TRIBUNNEWS.COM - Amerika Serikat tidak memiliki wewenang hukum untuk menyita aset bank sentral Rusia yang dibekukan karena invasinya ke Ukraina, ujar Menteri Keuangan Janet Yellen pada Rabu (18/5/2022).
Sebagai gantinya, pembicaraan mengenai cara untuk membuat Rusia membayar kerugian untuk rekonstruksi pascaperang Ukraina sedang dimulai.
Seperti diberitakan Reuters, Yellen juga mengatakan kemungkinan bahwa lisensi khusus yang diberikan untuk memungkinkan Rusia melakukan pembayaran kepada pemegang obligasi AS tidak akan diperpanjang ketika habis masa berlakunya minggu depan.

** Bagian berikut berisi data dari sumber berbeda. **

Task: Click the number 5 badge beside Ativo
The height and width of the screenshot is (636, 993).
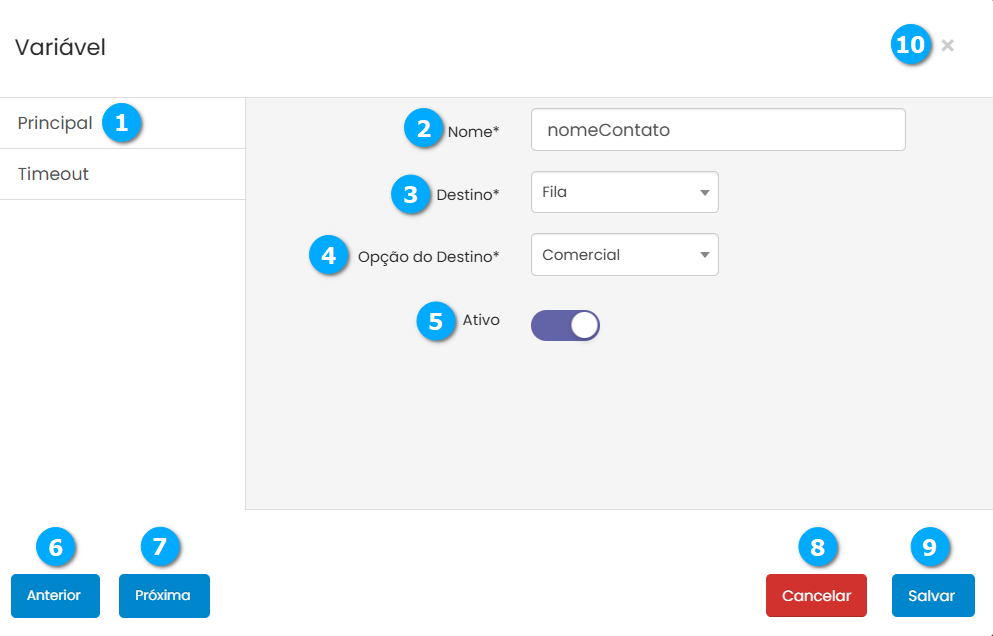Action: click(435, 321)
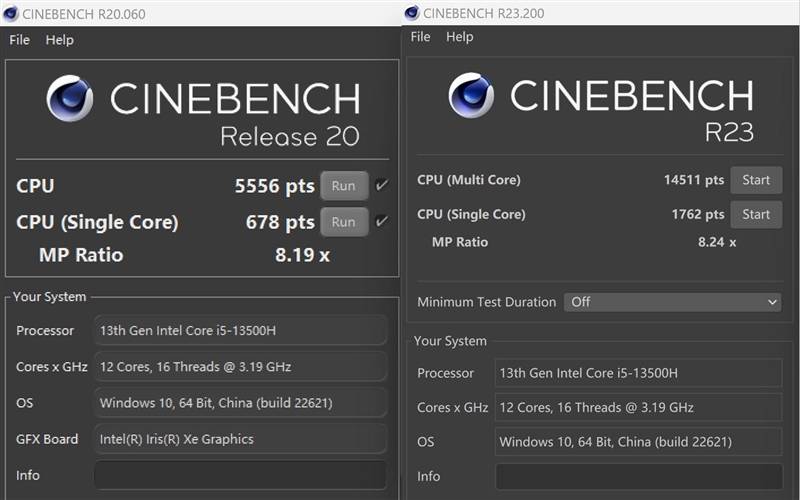Run the R20 CPU multi-core test
Screen dimensions: 800x500
pyautogui.click(x=343, y=186)
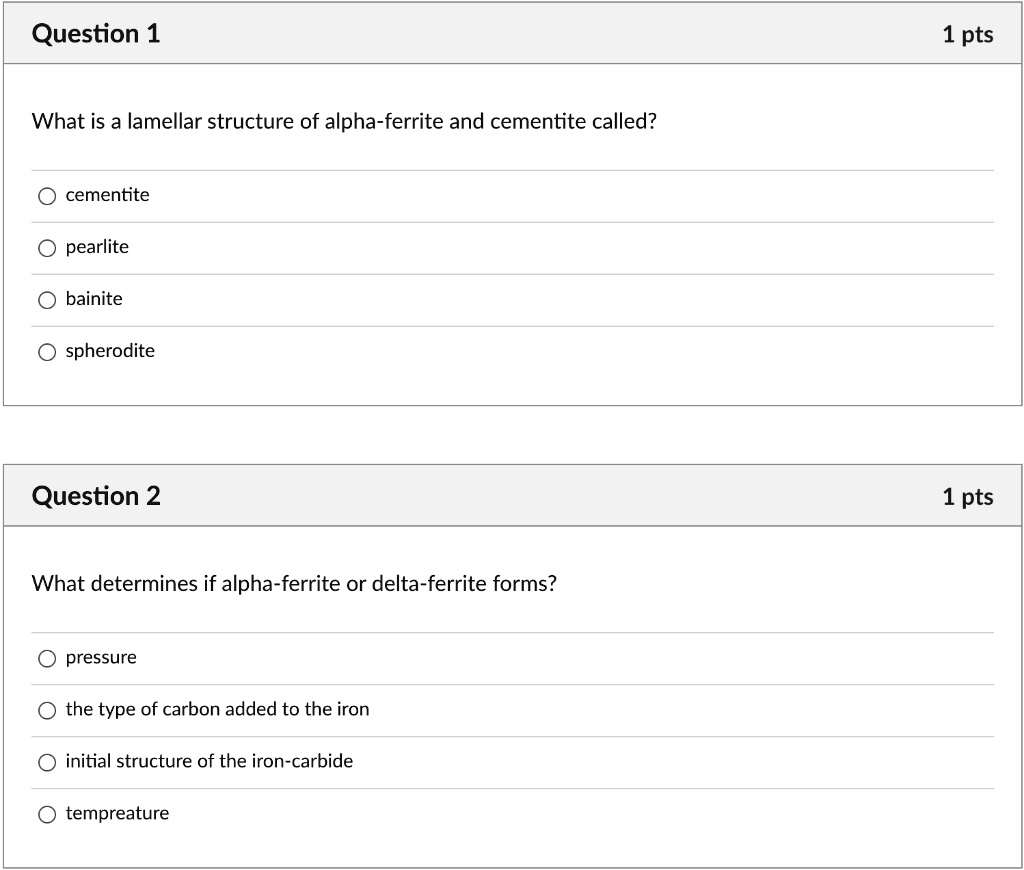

Hal itu membuat pejabat Rusia akan sulit menghindari default atau gagal bayar utang luar negeri pertama sejak revolusi Rusia 1917.
Invasi Rusia 24 Februari ke Ukraina adalah agenda utama pada pertemuan menteri keuangan G7 minggu ini.
Yellen menyerukan peningkatan dukungan keuangan untuk negara yang dilanda perang, yang menurut perkiraan Bank Dunia menderita kerugian fisik mingguan sebesar $4 miliar.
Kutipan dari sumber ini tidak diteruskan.